## Page extract
Lottman met Carter in the 1970s, when he wrote a preface for the only book Carter had published in his lifetime -- "The Bern Book," about his first years in Bern. In that preface, Lottman also discussed Carter's unpublished work of fiction about Kansas City.
Carter trimmed the original manuscript and revised some of the dialect but still could not get his second book published.
And that would have been the end of the story, except for a serendipitous chain of events that began last summer.
A friend of Fleischer's found "The Bern Book" in a used bookstore and sent it to him, mostly because of Fleischer's Kansas City roots. Intrigued, Fleischer decided to find out if Carter or the manuscript mentioned in Lottman's preface still existed. He contacted Lottman, who told him Carter was long dead.
But Lottman contacted several others in Europe and the United States, which eventually led Fleischer to Liselotte Haas, who lived with Carter in Bern for 20 years.
"I was incredibly surprised; it was so out of the blue," Haas said in an interview from Bern. "I had not done anything (with the manuscript). It's like this fell from the sky. And it made me very, very happy."

## Supplied material

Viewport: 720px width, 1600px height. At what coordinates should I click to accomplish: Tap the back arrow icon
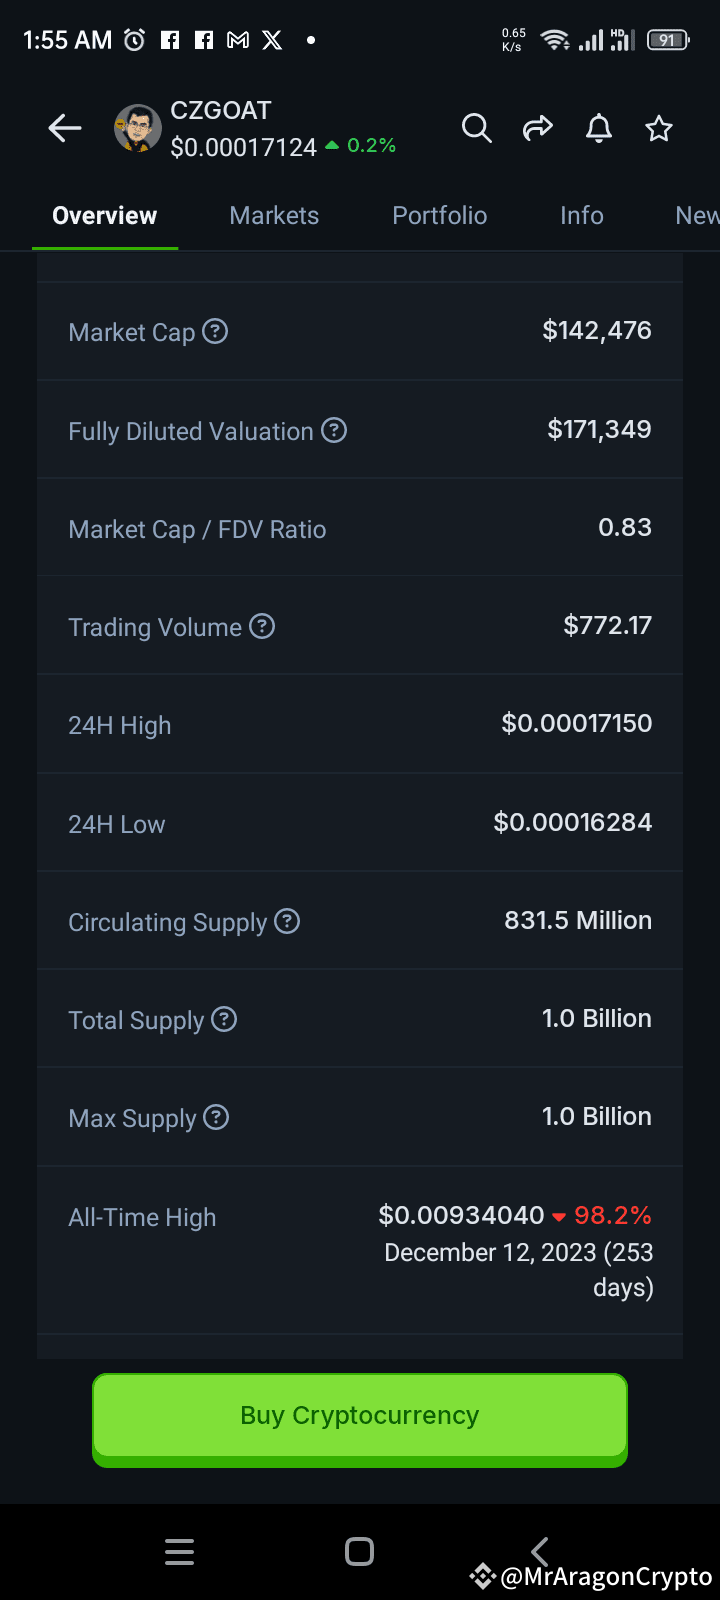pos(65,128)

## Written problem
In the text about Carter's manuscript, who lived with Carter in Bern for 20 years? The listing has nothing to do with this.

## Result of the task
Liselotte Haas